‘Don’t talk about gratitude,’ he returned dryly. ‘And don’t aggravate me,’ he added in a moment.

Madame Merle slowly seated herself, with her arms folded and her white hands arranged as a support to one of them and an ornament, as it were, to the other. She looked exquisitely calm but impressively sad. ‘On your side, don’t try to frighten me. I wonder if you guess some of my thoughts.’

‘I trouble about them no more than I can help.

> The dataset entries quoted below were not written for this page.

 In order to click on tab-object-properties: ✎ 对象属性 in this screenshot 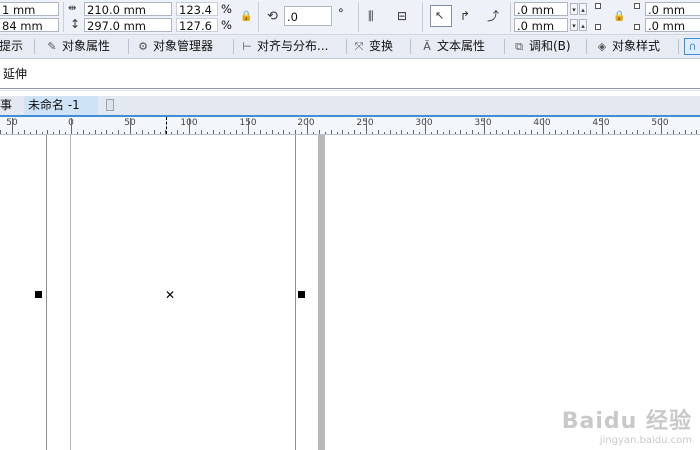, I will do `click(78, 46)`.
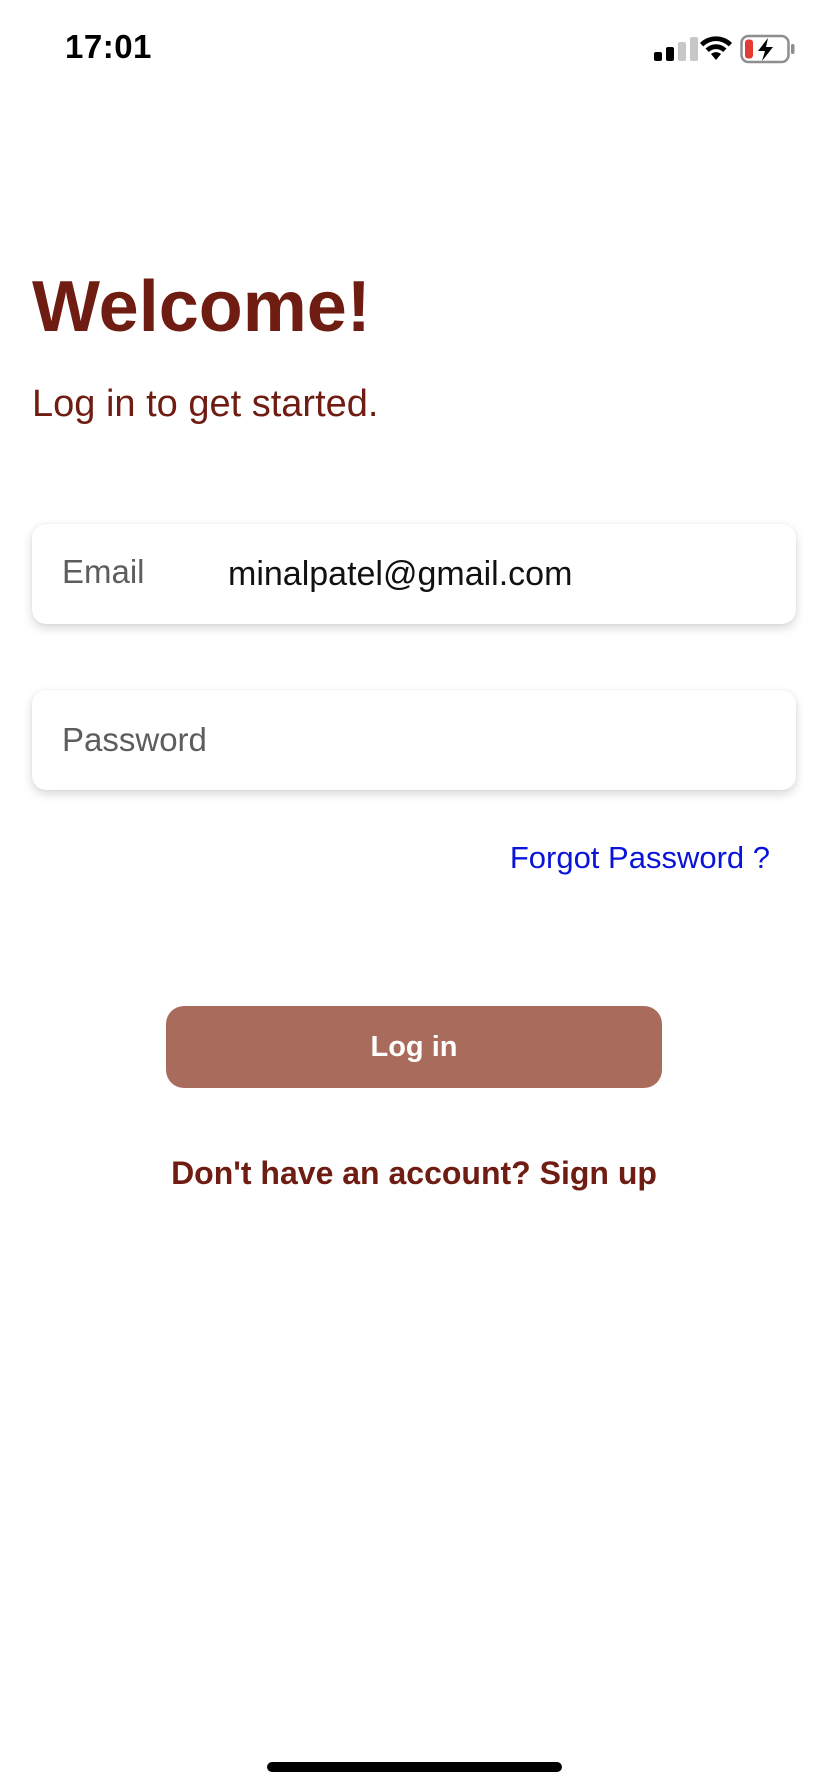 This screenshot has width=828, height=1792. I want to click on email-input, so click(498, 574).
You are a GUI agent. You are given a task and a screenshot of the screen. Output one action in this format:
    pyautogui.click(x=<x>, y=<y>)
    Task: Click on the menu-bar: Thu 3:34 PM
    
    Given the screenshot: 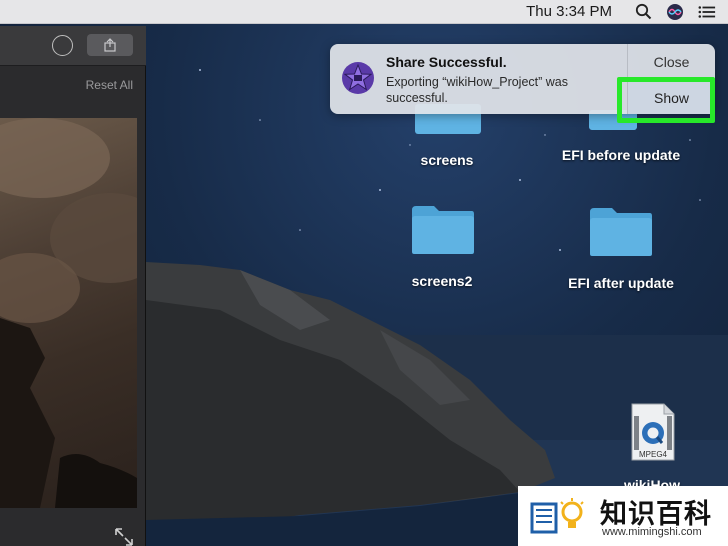 What is the action you would take?
    pyautogui.click(x=364, y=12)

I’ve quite enough of my own.’

‘That’s because they’re so delightful.’

Osmond rested his head against the back of his chair and looked at his companion with a cynical directness which seemed also partly an expression of fatigue. ‘You do aggravate me,’ he remarked in a moment. ‘I’m very tired.’

Eh moi donc!1 cried Madame Merle.

‘With you it’s because you fatigue yourself. With me it’s not my own fault.’

‘When I fatigue myself it’s for you. I’ve given you an interest. That’s a great gift.’

‘Do you call it an interest?’ Osmond enquired with detachment.

‘Certainly, since it helps you to pass your time.’

‘The time has never seemed longer to me than this winter.’

‘You’ve never looked better; you’ve never been so agreeable, so brilliant.’

‘Damn my brilliancy!’ he thoughtfully murmured. ‘How little, after all, you know me!’

‘If I don’t know you I know nothing,’ smiled Madame Merle. ‘You’ve the feeling of complete success.’

‘No, I shall not have that till I’ve made you stop judging me.’

‘I did that long ago. I speak from old knowledge. But you express yourself more too.’

Osmond just hung fire. ‘I wish you’d express yourself less!’

‘You wish to condemn me to silence? Remember that I’ve never been a chatterbox. At any rate there are three or four things I should like to say to you first. Your wife doesn’t know what to do with herself,’ she went on with a change of tone.

‘Pardon me; she knows perfectly. She has a line sharply drawn. She means to carry out her ideas.’

‘Her ideas to-day must be remarkable.’

‘Certainly they are. She has more of them than ever.’

‘She was unable to show me any this morning,’ said Madame Merle. ‘She seemed in a very simple, almost in a stupid, state of mind. She was completely bewildered.’

‘You had better say at once that she was pathetic.’

‘Ah no, I don’t want to encourage you too much.’

He still had his head against the cushion behind him; the ankle of one foot rested on the other knee. So he sat for a while. ‘I should like to know what’s the matter with you,’ he said at last.